What would be the easiest way to replace chars. in a str

Plateforme Level Extreme

Abonnement

Profil corporatif

Produits & Services

Support

Légal

English

What would be the easiest way to replace chars. in a str

Message

08/02/2000 18:46:03

Ed Rauh
Trumbull, Connecticut, États-Unis

08/02/2000 17:46:32

Dragan Nedeljkovich (En ligne)
Now officially retired
Zrenjanin, Serbia

Information générale

Forum:

Visual FoxPro

Catégorie:

Codage, syntaxe et commandes

Titre:

Re: What would be the easiest way to replace chars. in a str

Divers

Thread ID:

00327059

Message ID:

00329235

Vues:

>>oRegExp = CREATEOBJ('Vbscript.RegExp')
>>oRegExp.pattern = "\s(\d{4}/\d{2}/\d{2})"
>>s=oRegExp.replace(s," {^$1}")
>>
>>This requires VBSCRIPT.DLL to be installed; this comes in with the WSH or the script component runtime; I'm not sure which.
>
>Lucky you - not only you got this nice toy, but you also have the time to play with it.
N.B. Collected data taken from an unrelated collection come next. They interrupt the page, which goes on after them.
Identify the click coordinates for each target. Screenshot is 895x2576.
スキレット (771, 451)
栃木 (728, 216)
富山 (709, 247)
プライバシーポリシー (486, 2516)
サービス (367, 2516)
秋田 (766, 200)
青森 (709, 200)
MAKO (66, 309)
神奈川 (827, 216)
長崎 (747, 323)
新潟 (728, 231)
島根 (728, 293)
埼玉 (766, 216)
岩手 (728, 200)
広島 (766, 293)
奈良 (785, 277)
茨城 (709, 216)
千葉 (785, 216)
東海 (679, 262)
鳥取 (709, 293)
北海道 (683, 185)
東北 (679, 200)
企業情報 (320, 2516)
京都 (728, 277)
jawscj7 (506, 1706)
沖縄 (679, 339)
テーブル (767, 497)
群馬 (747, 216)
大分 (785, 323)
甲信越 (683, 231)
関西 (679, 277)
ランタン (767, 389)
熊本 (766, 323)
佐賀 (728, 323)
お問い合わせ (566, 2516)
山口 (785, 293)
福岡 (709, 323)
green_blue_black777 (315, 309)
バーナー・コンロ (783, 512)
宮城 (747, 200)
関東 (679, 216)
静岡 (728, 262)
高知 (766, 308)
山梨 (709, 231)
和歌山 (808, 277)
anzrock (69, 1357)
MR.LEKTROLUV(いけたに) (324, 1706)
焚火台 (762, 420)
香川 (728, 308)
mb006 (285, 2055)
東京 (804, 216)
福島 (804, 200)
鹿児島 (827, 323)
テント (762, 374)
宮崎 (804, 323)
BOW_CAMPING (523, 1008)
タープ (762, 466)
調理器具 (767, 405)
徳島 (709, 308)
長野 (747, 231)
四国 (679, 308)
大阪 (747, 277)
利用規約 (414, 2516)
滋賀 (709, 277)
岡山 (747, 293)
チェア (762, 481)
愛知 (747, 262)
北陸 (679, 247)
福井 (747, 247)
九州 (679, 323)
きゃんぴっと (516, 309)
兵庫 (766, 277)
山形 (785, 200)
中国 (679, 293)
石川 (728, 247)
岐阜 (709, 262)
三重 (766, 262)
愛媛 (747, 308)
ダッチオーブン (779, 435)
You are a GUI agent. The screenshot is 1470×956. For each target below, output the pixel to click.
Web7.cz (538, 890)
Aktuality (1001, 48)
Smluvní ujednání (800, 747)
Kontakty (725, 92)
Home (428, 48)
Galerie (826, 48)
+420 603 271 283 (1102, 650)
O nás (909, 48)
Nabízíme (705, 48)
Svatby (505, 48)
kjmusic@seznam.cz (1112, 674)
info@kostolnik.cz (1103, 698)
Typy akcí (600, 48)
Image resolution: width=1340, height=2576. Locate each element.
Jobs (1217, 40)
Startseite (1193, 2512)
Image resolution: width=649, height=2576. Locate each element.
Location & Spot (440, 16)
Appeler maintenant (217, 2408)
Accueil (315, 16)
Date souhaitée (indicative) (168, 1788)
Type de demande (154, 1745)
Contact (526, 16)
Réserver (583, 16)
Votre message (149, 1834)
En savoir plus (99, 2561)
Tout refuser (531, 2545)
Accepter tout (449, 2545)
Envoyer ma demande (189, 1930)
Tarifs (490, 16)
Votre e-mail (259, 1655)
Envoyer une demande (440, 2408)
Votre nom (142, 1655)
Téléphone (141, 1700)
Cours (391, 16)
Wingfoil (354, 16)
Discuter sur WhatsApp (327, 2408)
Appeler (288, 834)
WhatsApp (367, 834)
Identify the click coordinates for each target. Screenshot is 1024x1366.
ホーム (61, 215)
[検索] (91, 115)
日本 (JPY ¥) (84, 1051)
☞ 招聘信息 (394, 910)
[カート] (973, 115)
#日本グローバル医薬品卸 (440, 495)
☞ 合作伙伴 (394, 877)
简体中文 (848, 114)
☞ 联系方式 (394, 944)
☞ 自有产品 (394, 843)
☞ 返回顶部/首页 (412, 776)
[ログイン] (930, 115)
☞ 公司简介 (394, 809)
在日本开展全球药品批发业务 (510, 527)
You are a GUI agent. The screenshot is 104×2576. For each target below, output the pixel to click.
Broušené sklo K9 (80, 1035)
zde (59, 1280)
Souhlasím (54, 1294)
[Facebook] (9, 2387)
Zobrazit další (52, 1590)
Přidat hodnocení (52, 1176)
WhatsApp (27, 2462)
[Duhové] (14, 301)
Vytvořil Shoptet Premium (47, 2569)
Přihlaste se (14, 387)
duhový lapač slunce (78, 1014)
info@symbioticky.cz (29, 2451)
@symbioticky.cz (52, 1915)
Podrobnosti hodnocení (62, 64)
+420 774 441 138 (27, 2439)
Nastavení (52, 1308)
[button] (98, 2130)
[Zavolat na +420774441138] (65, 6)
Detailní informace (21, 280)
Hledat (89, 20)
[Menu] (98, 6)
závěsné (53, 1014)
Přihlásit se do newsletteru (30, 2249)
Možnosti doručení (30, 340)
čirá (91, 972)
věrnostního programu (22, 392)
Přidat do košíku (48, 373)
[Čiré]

How do you do if you want to remove some characters from the found selection? Like, if you had a series of strings in a ddd-00dddd format (d for digits, 0 for zeros), and you wanted to remove the leading zeros after the dash? In VFP, I'd simply s=strtran(s, '-0', '-') as long as i can find -0 string, but I have a feeling this vbaby can do better.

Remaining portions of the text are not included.